___ Extract ___

The Green Wave

January 14, 2010

Tracks

Filed under: People, Pleasures, Spirit — kate @ 2:15 pm

On Sunday, I rose early to go with my friends Kathleen and Craig to the Oxbow National Wildlife Refuge for an introduction to the basics of tracking.  We had the great good fortune to land in the group led by Rona Balco, an inspiring teacher and experienced outdoorswoman.  Let me put it this way:  while most of us tromp down the path, perhaps noticing the warmth of the sun on our shoulders and commenting on the odd birch tree, Rona reads the natural world the way an English professor reads Ulysses.  It is a huge sounding board of intricate signs and signals, replete with tales and tragedies, good characters and savages, hard luck and fortunate moonlight.  She is a native speaker of the woods – or at least she has become so fluent in nature that she passes as a native.

___ Dataset extract ___

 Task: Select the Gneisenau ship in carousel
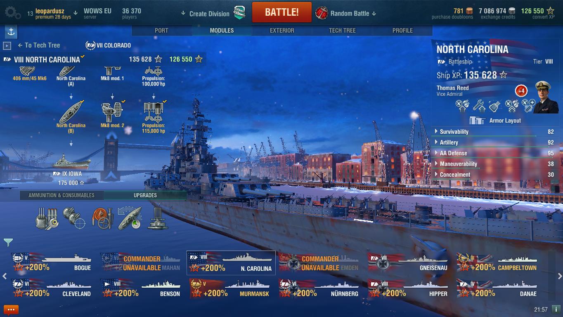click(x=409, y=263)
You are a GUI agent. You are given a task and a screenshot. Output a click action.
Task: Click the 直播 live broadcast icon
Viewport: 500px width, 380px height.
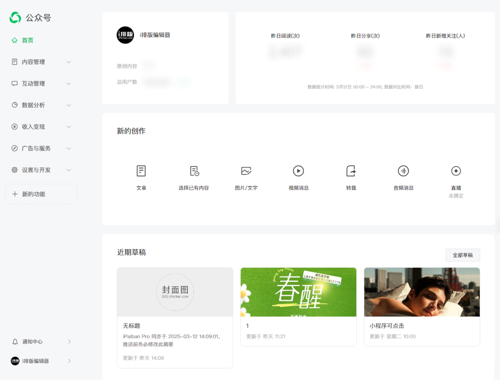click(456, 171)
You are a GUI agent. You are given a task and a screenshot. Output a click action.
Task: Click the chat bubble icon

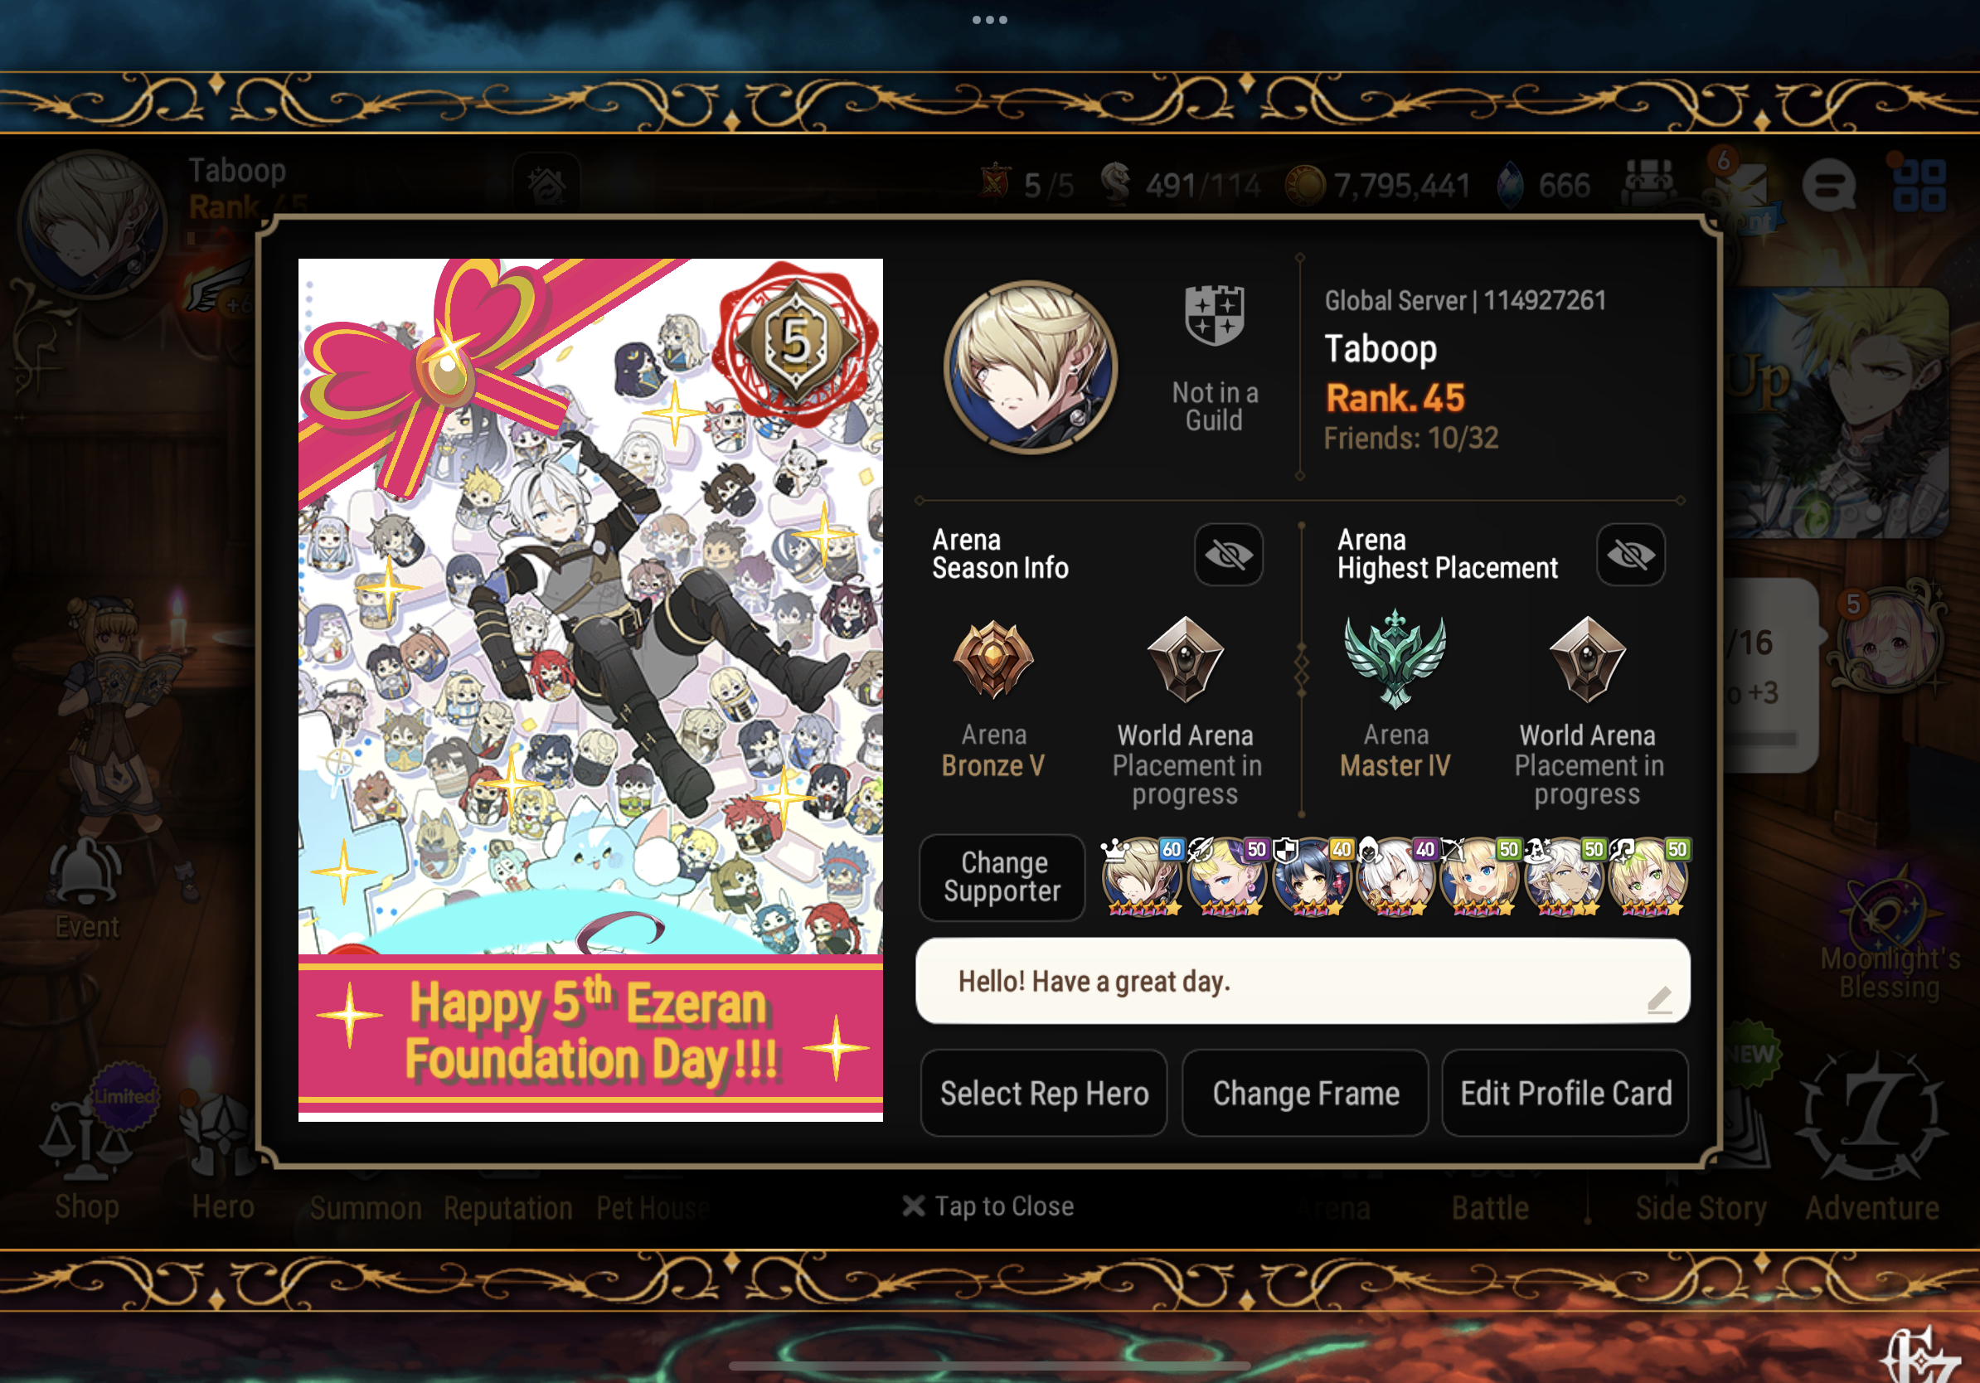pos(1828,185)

___
___ Dataset extract ___

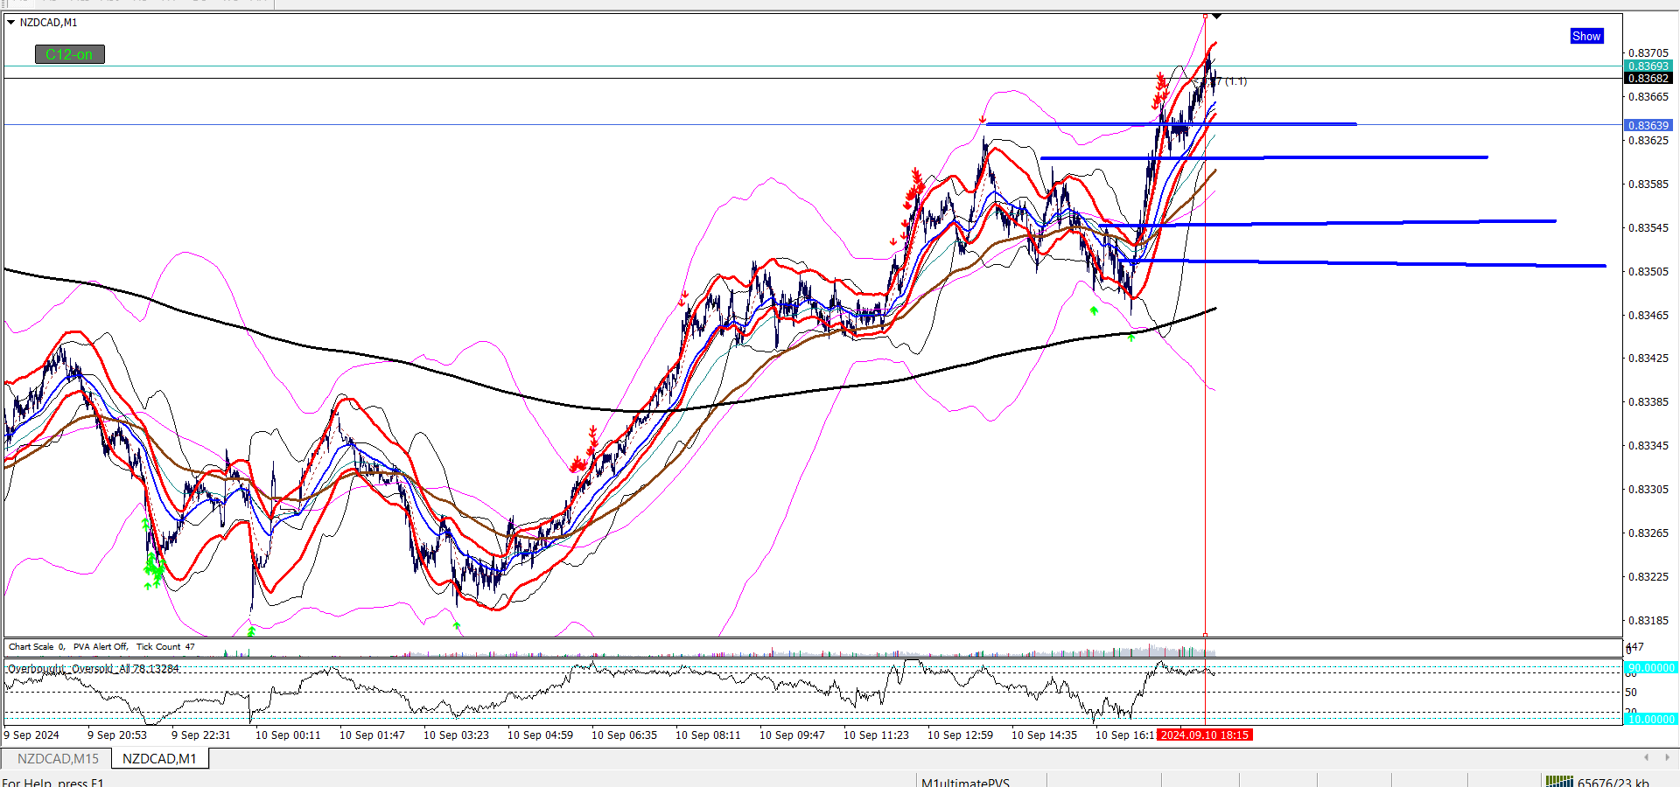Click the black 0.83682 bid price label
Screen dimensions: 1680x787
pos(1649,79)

___

Check your understanding:
a – In the blog post about tracking, who led the group at the Oxbow National Wildlife Refuge?
b – Carry on the blog post about learning to track at the Oxbow National Wildlife Refuge, picking up after its final sentence.

Your responses:
a – Rona Balco

b –
In her company I began to sense the possibilities for interpretation, the many clues to read and wonder over, all played out on the vast canvas of the snow.  Thank heaven for the snow!  For without it, a complete newbie like myself would have a much harder time even seeing the signs, much less understanding them.  Rona told us that in deducing the story behind the signs, you have to take everything into account:  time, habit, preference, ability, environment.  When the tracks end, as they do many times, you look a little ways off and realize that the creature has traveled for a time under the snow where it is warmer and safer.  (We do this, too, of course; the tracks of our lives disappear briefly when we go under the snow for safety and respite).

I came away with deeper respect for the wisdom of the creatures who really are the First Peoples of this planet:  for the beavers who teach their one-year-olds to build dams but who are willing to accept these youngsters back if things don’t work out in the wide world; for the coyotes who trot in tandem over the ice and work as a hunting team; for the deer that sniff out hunters and take themselves without further ado into safer territory, like people without drama leaving a mean party; for the trees themselves that pass along word of changes or dangers through chemical signals in the soil.  Through Rona’s eyes, I saw an intricate web singing with vitality, cleverness, generosity, bravery, instinct, adaptability, and wisdom.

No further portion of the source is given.